→ PROBLEM
How many lines in the records below contain the word "computer"? Reply with that number only.

Collected data entries
Segment Open

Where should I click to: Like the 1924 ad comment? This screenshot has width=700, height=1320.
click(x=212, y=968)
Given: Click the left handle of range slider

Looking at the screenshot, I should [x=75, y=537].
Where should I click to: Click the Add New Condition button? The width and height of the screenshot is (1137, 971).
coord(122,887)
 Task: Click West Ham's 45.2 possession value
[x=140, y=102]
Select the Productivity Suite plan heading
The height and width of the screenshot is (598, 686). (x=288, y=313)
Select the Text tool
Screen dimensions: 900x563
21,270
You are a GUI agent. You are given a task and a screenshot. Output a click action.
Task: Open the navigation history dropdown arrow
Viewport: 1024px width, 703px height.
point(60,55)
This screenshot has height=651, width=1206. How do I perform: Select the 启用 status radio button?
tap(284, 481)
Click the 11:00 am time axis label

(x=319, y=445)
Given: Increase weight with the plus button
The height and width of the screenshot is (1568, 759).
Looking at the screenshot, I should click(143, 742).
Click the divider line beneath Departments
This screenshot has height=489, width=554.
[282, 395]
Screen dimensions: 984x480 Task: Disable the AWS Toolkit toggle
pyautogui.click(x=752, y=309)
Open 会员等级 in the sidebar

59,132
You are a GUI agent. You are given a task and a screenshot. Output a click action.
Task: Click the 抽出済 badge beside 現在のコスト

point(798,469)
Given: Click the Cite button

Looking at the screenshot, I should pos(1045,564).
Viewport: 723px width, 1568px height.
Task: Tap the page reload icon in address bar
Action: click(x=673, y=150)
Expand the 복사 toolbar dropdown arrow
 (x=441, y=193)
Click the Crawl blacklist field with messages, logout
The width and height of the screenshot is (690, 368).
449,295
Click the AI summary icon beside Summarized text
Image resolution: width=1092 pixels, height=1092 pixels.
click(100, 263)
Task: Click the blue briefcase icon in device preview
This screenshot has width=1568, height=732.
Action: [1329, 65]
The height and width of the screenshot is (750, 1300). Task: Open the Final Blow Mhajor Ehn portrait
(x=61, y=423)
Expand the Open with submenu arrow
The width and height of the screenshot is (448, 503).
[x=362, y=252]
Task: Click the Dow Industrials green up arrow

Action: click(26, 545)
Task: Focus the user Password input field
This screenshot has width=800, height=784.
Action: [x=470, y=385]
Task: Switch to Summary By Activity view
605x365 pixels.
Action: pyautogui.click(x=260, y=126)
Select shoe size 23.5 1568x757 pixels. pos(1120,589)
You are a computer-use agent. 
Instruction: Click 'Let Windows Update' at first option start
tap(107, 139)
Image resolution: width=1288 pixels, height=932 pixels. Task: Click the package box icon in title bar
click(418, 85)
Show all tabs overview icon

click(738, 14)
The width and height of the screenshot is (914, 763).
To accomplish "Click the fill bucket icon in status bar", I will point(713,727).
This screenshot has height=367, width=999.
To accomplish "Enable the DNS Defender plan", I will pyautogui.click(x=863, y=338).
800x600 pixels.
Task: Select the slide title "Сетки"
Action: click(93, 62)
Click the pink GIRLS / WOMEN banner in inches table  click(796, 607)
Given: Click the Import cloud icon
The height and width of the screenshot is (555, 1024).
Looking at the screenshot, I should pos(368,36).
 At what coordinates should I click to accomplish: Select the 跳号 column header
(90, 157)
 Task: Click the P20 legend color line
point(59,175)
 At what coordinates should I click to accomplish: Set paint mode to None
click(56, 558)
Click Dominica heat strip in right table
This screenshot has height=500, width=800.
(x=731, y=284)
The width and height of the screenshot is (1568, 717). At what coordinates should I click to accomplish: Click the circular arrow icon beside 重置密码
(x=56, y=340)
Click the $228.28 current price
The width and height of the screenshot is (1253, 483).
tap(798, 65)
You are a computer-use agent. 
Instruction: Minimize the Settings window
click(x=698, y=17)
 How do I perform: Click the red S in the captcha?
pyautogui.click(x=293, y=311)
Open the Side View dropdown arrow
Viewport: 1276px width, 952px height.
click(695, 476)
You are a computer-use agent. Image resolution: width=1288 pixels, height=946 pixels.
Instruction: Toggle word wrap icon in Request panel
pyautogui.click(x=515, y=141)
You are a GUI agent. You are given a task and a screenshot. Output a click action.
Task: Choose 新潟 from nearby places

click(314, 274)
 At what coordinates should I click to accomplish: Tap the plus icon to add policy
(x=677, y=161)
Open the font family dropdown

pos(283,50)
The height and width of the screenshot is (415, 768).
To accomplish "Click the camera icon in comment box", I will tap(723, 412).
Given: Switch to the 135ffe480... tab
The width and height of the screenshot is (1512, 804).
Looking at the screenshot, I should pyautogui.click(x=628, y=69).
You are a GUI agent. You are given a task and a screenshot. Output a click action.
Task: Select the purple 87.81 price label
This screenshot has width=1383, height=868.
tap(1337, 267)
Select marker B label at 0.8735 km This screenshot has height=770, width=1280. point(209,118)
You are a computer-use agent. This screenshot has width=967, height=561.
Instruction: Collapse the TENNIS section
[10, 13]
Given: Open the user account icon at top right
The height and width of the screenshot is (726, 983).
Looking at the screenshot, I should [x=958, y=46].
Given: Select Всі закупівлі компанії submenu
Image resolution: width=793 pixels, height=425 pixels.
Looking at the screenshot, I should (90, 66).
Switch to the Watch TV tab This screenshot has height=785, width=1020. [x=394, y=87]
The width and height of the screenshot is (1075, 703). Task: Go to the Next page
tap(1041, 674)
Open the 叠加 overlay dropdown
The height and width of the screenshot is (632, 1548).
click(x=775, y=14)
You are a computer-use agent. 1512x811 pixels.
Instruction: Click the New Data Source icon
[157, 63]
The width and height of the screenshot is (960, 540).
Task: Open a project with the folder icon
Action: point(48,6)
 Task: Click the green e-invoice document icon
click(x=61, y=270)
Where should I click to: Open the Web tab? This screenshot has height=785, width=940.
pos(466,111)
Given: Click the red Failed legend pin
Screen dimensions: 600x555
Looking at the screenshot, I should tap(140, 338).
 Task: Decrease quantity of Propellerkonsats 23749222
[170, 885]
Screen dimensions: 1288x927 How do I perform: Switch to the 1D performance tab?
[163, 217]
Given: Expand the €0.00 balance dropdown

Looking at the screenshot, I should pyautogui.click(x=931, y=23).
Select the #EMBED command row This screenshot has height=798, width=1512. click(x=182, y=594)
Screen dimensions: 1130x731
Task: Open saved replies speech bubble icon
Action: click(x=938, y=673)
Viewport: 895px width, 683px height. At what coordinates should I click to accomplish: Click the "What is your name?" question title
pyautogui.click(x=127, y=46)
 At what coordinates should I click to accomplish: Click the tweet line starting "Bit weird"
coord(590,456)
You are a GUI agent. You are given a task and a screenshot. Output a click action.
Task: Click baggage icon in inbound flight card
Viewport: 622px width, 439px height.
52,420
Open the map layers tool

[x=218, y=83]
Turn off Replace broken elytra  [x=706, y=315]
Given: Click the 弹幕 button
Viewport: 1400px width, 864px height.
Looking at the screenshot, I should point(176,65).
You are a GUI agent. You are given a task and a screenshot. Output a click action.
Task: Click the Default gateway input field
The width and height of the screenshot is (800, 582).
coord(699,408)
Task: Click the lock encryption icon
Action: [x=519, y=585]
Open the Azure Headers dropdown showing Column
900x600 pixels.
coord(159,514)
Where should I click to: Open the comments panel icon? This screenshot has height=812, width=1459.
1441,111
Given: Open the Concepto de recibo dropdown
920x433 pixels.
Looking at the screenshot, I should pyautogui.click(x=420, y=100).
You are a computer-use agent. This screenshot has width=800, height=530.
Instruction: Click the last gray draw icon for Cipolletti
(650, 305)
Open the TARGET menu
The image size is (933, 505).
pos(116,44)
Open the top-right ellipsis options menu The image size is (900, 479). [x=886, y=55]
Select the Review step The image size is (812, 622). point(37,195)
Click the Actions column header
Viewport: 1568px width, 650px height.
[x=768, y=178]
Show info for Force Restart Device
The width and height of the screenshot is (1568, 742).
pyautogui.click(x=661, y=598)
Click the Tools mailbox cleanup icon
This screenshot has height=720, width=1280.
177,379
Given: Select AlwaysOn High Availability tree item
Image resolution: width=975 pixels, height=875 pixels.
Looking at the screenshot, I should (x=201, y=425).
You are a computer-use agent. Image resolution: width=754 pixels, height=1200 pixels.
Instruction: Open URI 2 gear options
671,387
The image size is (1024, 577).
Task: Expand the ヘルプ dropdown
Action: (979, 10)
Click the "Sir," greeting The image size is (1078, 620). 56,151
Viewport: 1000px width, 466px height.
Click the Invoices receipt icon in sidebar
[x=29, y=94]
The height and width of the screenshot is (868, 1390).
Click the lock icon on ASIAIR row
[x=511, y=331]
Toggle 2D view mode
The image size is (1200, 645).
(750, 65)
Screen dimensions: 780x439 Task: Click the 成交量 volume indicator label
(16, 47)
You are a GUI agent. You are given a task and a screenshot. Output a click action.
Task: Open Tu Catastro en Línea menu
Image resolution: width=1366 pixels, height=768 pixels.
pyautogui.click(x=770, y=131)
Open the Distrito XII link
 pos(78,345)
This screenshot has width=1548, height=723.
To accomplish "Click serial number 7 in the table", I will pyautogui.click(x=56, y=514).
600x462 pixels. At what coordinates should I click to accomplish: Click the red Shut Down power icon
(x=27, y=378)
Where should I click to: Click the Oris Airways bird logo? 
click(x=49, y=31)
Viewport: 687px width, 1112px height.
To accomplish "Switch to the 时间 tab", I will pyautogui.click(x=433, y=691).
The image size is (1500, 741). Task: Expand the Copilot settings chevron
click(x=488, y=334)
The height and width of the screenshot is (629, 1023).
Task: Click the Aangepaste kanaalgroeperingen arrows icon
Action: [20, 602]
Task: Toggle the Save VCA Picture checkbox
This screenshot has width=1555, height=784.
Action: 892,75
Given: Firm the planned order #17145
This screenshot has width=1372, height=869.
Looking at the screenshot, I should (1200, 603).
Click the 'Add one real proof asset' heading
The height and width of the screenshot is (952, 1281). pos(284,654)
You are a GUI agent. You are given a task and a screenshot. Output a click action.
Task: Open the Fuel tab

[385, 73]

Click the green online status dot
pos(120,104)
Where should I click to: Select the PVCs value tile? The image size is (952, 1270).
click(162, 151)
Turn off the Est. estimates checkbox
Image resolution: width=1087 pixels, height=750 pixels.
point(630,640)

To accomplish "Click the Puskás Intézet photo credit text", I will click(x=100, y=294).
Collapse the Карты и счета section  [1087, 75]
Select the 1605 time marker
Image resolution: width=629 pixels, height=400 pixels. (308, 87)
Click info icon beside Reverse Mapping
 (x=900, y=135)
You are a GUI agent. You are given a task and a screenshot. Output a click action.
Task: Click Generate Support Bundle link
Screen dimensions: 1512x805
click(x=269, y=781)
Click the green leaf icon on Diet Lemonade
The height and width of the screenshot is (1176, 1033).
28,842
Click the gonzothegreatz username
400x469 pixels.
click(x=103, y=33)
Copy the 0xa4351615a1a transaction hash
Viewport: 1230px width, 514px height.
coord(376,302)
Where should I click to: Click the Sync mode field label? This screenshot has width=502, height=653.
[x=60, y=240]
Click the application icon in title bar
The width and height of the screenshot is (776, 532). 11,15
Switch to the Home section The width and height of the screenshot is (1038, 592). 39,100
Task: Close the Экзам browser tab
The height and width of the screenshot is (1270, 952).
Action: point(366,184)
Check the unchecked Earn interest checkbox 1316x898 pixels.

Segment Closed

→ RESULT FOR THIS EXERCISE
7